Le principali richieste dell’organizzazione riguardano la realtà educativa,
come: una nuova legge universitaria con la partecipazione degli studenti e
l’aumento del bilancio destinato all’istruzione pubblica fino al 6% del PIL; gli
studenti hanno espresso preoccupazione per i tagli di bilancio che influiranno
sulla scarsa qualità dell’istruzione universitaria.
Gli studenti chiedono inoltre l’ampliamento della copertura di mense e residenze
universitarie, un servizio di accompagnamento psicologico, asili nido
universitari per studenti, docenti e lavoratori. Allo stesso modo, il rispetto e
l’estensione del diritto al biglietto universitario a metà prezzo, l’inserimento
di una rappresentanza studentesca del 50% nel governo universitario e la
promozione del diploma di maturità automatico permanente per gli universitari e
l’omologazione delle modalità di conseguimento del titolo.
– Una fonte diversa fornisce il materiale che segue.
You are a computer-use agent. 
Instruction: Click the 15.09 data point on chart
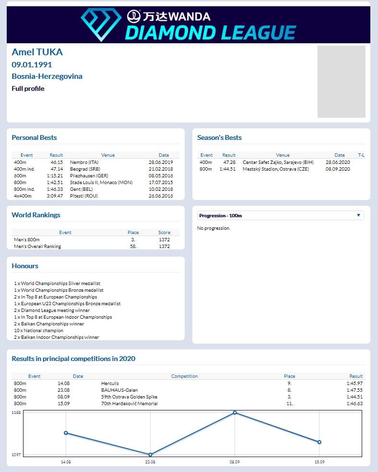coord(319,442)
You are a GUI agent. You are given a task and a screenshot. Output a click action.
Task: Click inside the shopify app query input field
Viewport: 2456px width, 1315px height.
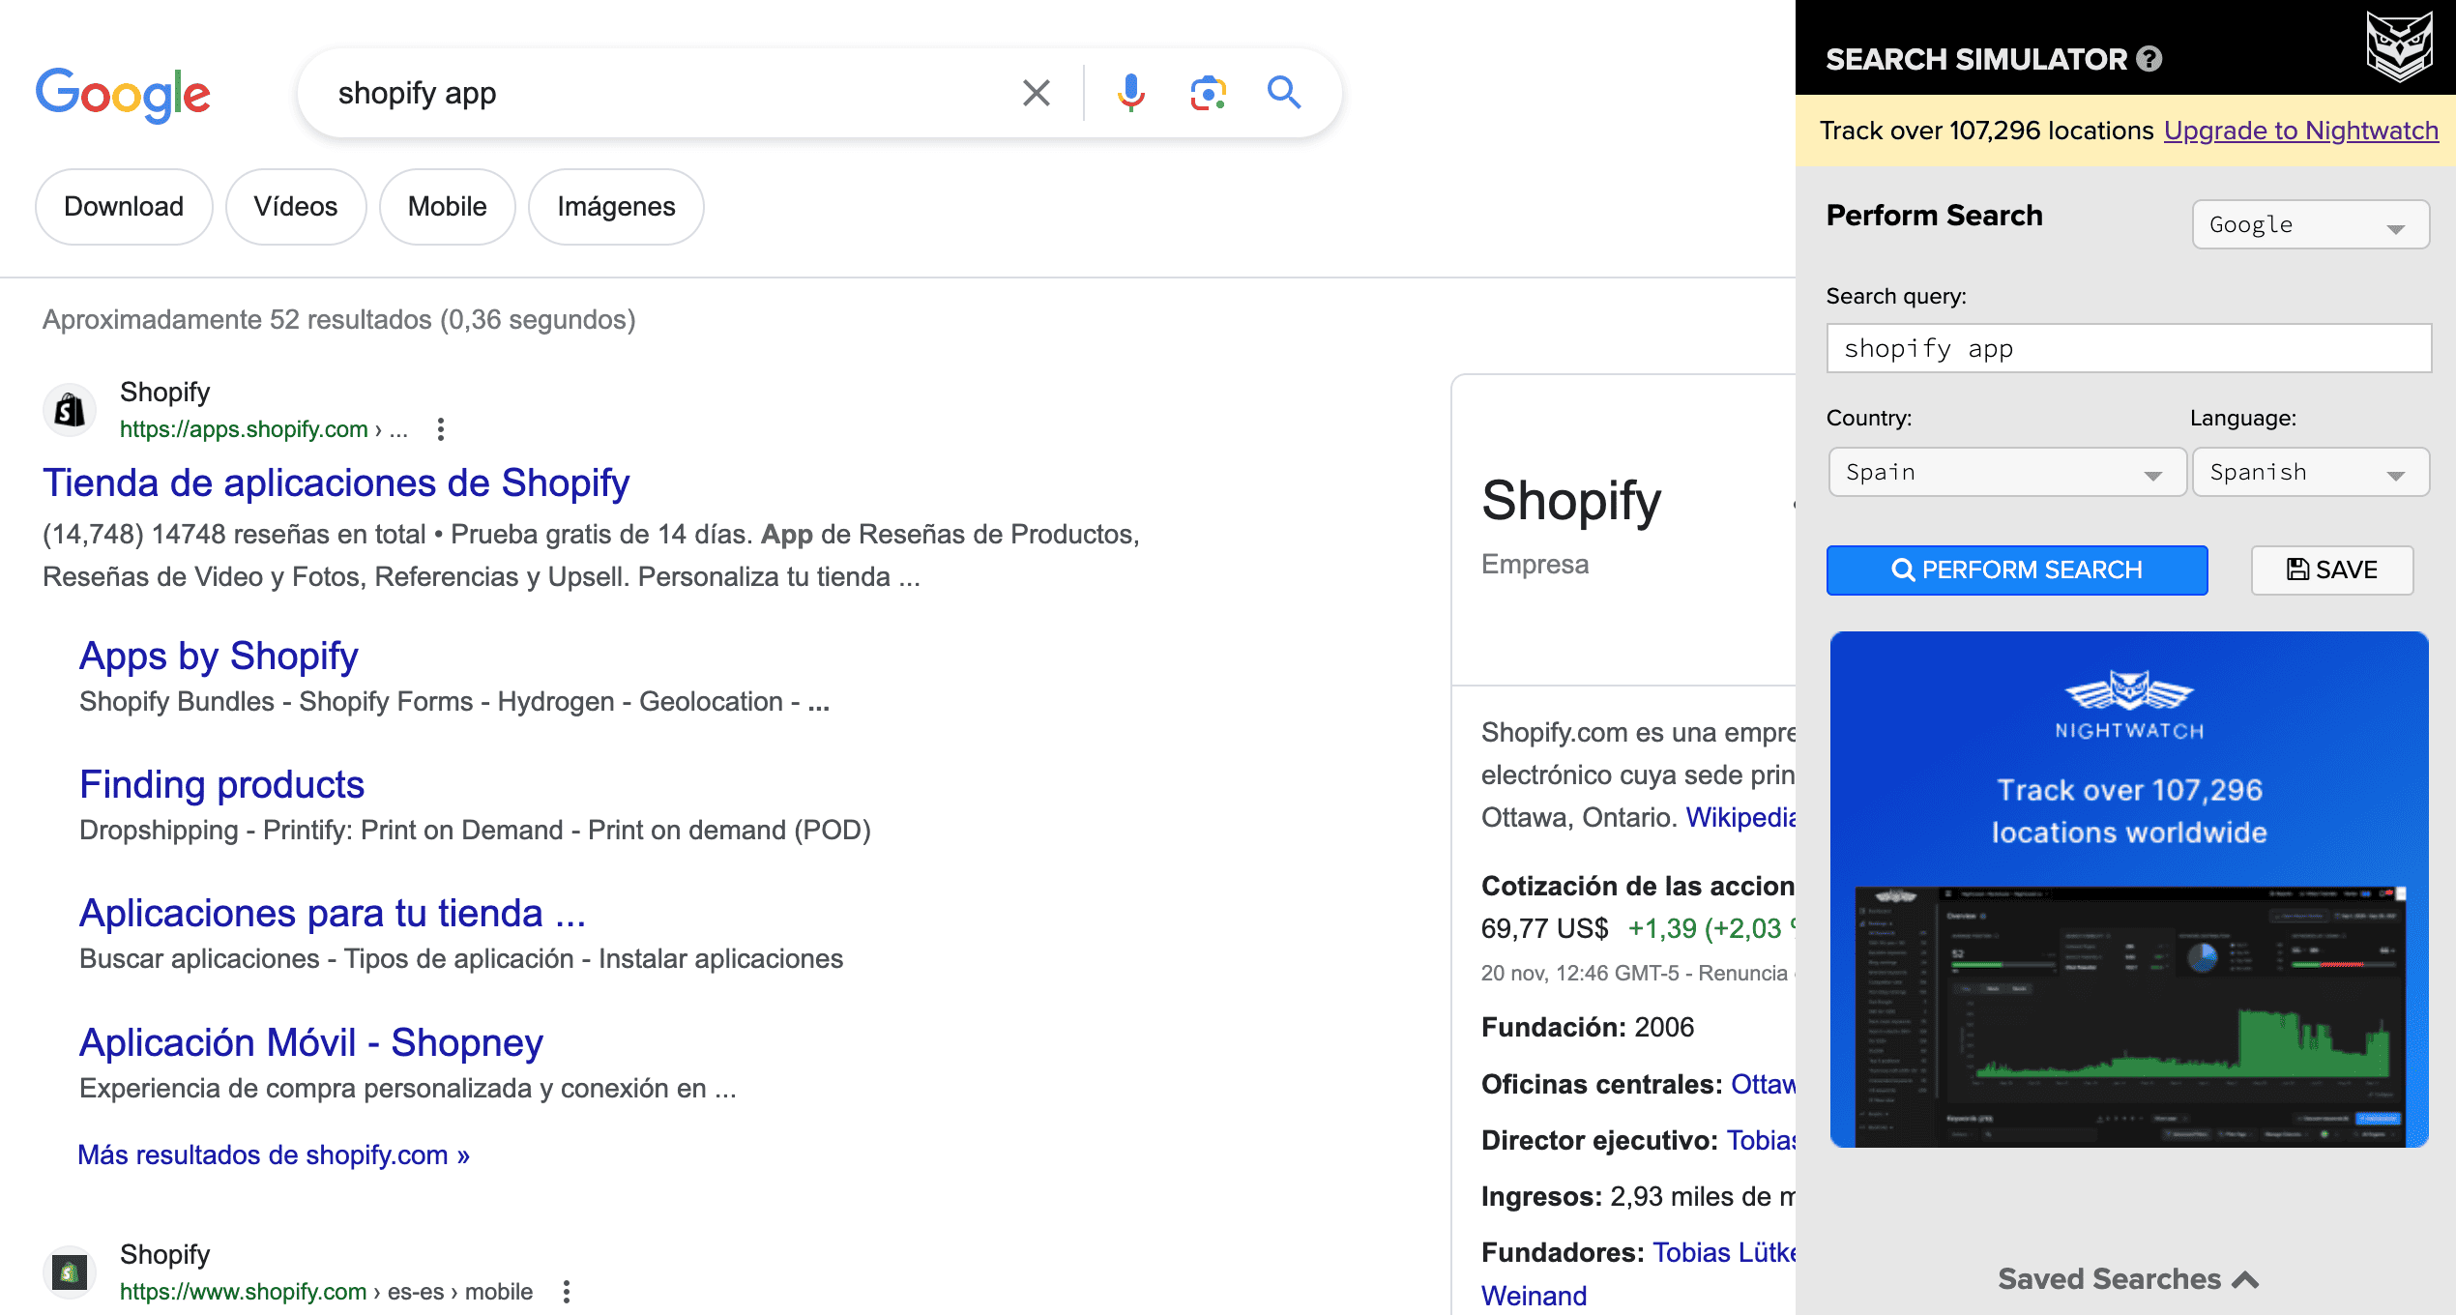[x=2127, y=348]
Il movimento studentesco universitario aderisce anche alle rivendicazioni
sociali della popolazione nel pieno del processo del secondo turno elettorale,
quali: esigere dal Congresso della Repubblica l’immediata approvazione del
credito supplementare per le borse di studio Generación del Bicentenario e Beca
18, l’approccio di genere integrale nell’istruzione, denunciare la persecuzione
politica e il terrore contro gli studenti, l’abrogazione delle leggi
anti-forestali e pro-crimine, tra le altre.